# What temp is lethal to piranha??



## JustJoshinYa (Mar 25, 2006)

ive turned my heater off but there is nothing else i can do besides doing water changes with cool water but despite all that the temp in my tank is 91.2 degrees, any suggestions? i dont have too much time and what little time i do have pretty much goes into school. will my Ps be okay at this temperature?? its been like this over the weekend.


----------



## rocker (Aug 12, 2005)

thats really really high IMO.

get some fans blowing on your tank. Maybe even ice?


----------



## NeXuS (Aug 16, 2006)

yeah put some ice on it that will cool it down just make sure u dotn put in to much ice that when it melts the water over flows.


----------



## taylorhedrich (Mar 2, 2005)

I would add some ice in the tank water to gradually bring the temperature down, and try to keep it down. I definitely wouldn't want the temperature getting any higher than it already is.









Good luck buddy.








~Taylor~


----------



## rocker (Aug 12, 2005)

turn an AC as well


----------



## flaredevil2 (Sep 3, 2006)

or you could just put the ice in a bag and keep it outside the tank. Just a siggestion so it doesn't overflow


----------



## Dawgz (Aug 18, 2005)

Just make sure the tank is getting alot of oxygen via the filter return and maybe an air pump with a long air wand. Higher temps depletes the oxygen if im not mistaken.


----------



## JustJoshinYa (Mar 25, 2006)

i got the ac cranked and fans going and i left the hood off my tank i have plenty of air in my sump wet/dry bubble wand and my return lines are outa the water now to agitate the surface, i put a couple bags of ice in and ima check the temp right now.


----------



## jmax611 (Aug 6, 2006)

where do you live? the temp should not get that high w/o heater! ice/air conditioning is a good idea but whatever you do i would get the temp down to 76-80 degrees.


----------



## JustJoshinYa (Mar 25, 2006)

i live in cali and its in my parents house i was gone at school all day i got home and it was about 100 inside the house, so ive pretty much just been trying to get the temp down slowly, but my reds are used to warm temps the operating temp of my tank usually is 82-84 degrees always has been so at least its not a total shock from like 76 or something... stupid hot house


----------



## NeXuS (Aug 16, 2006)

umm what kind of fish r u keeping cuz i thaught it was illegal to keep piranha in that state


----------



## oOMPHOo (Aug 21, 2006)

NeXuS said:


> umm what kind of fish r u keeping cuz i thaught it was illegal to keep piranha in that state


Why would you ask that?









Just let it slide!


----------



## assclown (Dec 12, 2005)

rocker said:


> umm what kind of fish r u keeping cuz i thaught it was illegal to keep piranha in that state


out of the mouths of kids, dont ya know.........SHUUUUUUUSH!!!!!!!

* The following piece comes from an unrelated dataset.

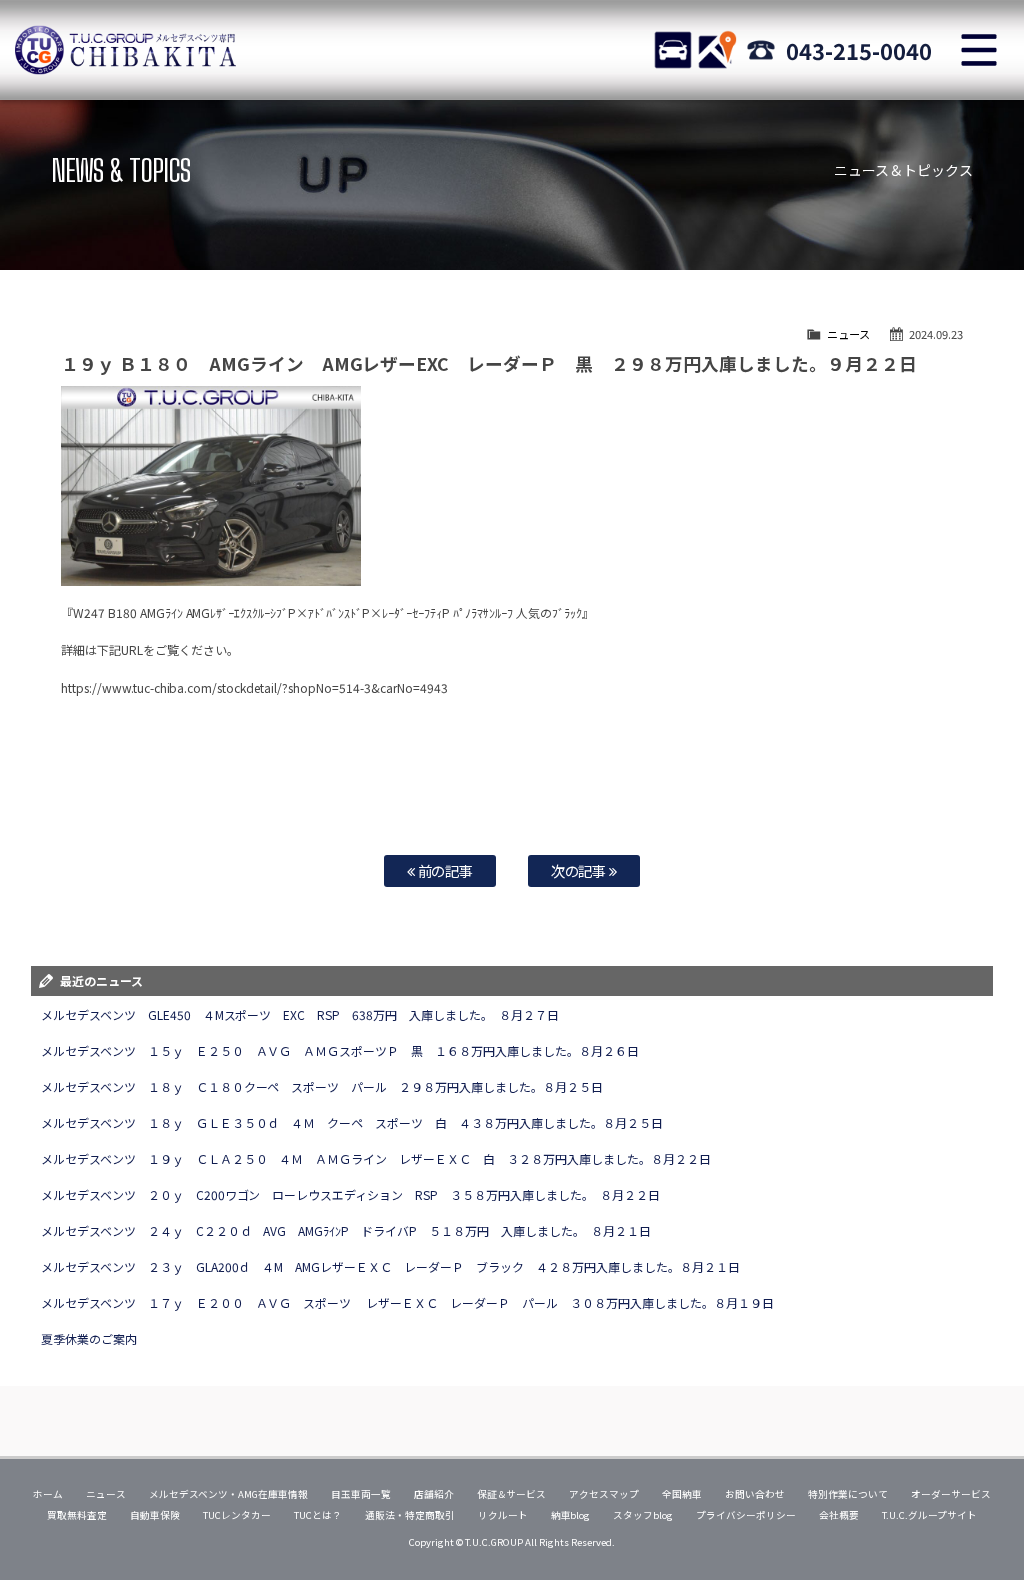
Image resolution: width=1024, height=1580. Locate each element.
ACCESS (717, 50)
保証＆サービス (512, 1494)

nothing is illegal here, except big pictures in your signature,
wheres G.G. / LMAO............


----------



## mikfleye (Jul 27, 2006)

i believe they sell chillers for tanks, look on dr foster and smiths site, as a quick remedy i would go with the ice and fans ideas


----------



## BlackSunshine (Mar 28, 2006)

wow that is high. durring the little heat wave we were having my tank got to a staggering 86deg. (yeah here in WA) I turned off the heater did water changes with cooler water and floated bottles of ice. (melted withing min)
nothing helped. basically you just need to get the ambiant temp fo the room down so it dosen't keep the tank hot. So if possible close the room up shut the blinds durring the day If you can keep the room cool it will cool the tank. If you have an AC goin get a fan in front of the air duct and direct that cool air towards the tank.


----------



## JustJoshinYa (Mar 25, 2006)

> umm what kind of fish r u keeping cuz i thaught it was illegal to keep piranha in that state


yea it is and so is drugs, murder, under age drinking but sh*t happens you know, im a responsible fish keeper and i would not introduce or release my p into the wild, the reason for them being illegal, so









My tank is currently running at 82 degrees, over the course of like 6 hours so everything is back to normal and my Ps are loving it, im going to keep a watchful eye on my tank during tomorrows hot day as well. thanks for all the input and help to those who helped.


----------



## CLUSTER ONE (Aug 2, 2006)

ya ive heard of a couple people who have accidently turned it up above 90 and the p's where fine that goes to show there pretty tough


----------



## MONGO  (Feb 7, 2006)

I hate some of these animal laws..I got a python 10 years ago and a couple of years ago they decide to change the law so they are illegal in NY and im just supposed to give him up..fu*k that..and piranhas being illegal in NY without a permit is retarded..I understand southern states but over here cmon im surrounded by saltwater here in the city and the freshwater we do have is too cold

sorry about being off topic


----------



## rocker (Aug 12, 2005)

assclown said:


> turn an AC as well


he you said you were Asian and dont want to turn on the A/C (too much money)
what gives man..........







J/K

see rocker, i read all of the posts......keep us posted on the heat
thing, gradualy is the best......

[/quote]
HAHA lmao u remember eveyrthing dont ya. ya i wouldnt need to turn the AC on or fans or ice...im in canada
















but hes in cali..and hes not asian.


----------



## PygoPower (Jun 30, 2006)

P's illegal in CA? Ha, look at the "member classifieds" most of the p's "for sale" are in california or the chicago area. Go figure. 
Anyway... back to the subject at hand. 
91 isnt "life threatening", but not good for prolonged periods of time. Although piranhas are some of the most hardy species in captivity, its still dangerous. However, you will notice, when the fish are getting stressed beyond their means, such as what i call laziness lol. When you see them start laying on the bottom on their side, they're on their last leg. 
The ice is a good suggestion, and I would look into a means of keeping the tank cooled. 
79-84 degrees is a good alternating temperature range. Good luck


----------